We consider the computational efficiency of Monte Carlo (MC) and Multilevel Monte Carlo (MLMC) methods applied to partial differential equations with random coefficients. These arise, for example, in groundwater flow modelling, where a commonly used model for the unknown parameter is a random field. We make use of the circulant embedding procedure for sampling from the aforementioned coefficient. To improve the computational complexity of the MLMC estimator in the case of highly oscillatory random fields, we devise and implement a smoothing technique integrated into the circulant embedding method.
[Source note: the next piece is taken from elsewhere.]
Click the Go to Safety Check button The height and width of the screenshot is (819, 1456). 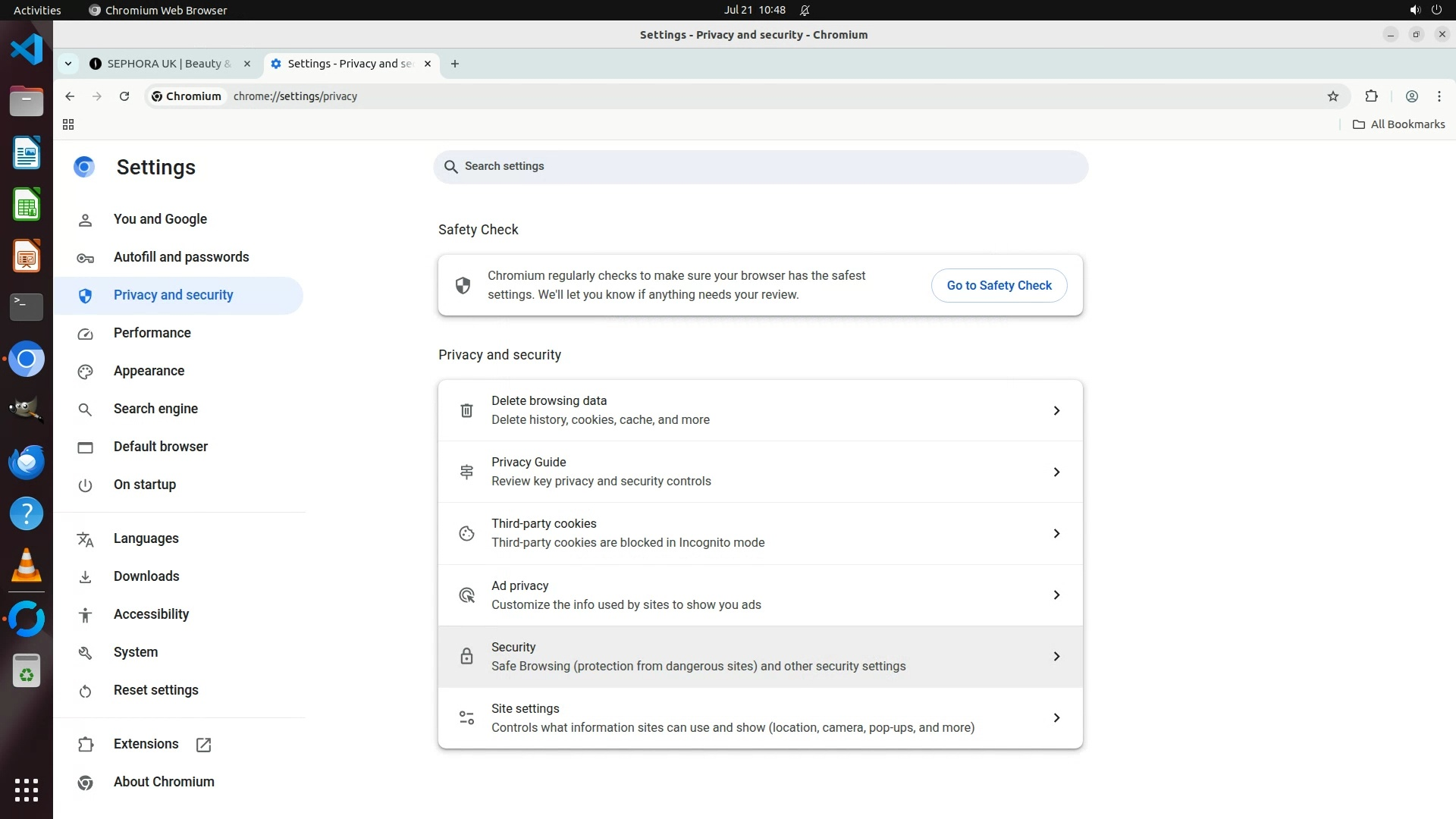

This allows to choose the coarsest mesh on the first level of MLMC independently of the correlation length of the covariance function of the random field, leading to considerable savings in computational cost. We illustrate this with numerical experiments, where we see a saving of factor 5-10 in computational cost for accuracies of practical interest.

翻译：我们研究了蒙特卡罗(MC)与多级蒙特卡罗(MLMC)方法应用于随机系数偏微分方程时的计算效率。此类问题常见于地下水流建模等领域，其中未知参数通常采用随机场模型进行描述。我们利用循环嵌入方法对前述随机系数进行采样。为改善MLMC估计器在处理高频振荡随机场时的计算复杂度，我们设计并实现了一种与循环嵌入方法相结合的平滑技术。该技术使得MLMC第一层的最粗网格选择不再受限于随机场协方差函数的相关长度，从而显著降低计算成本。数值实验表明，在达到实际应用所需精度时，该方法可节省5-10倍的计算开销。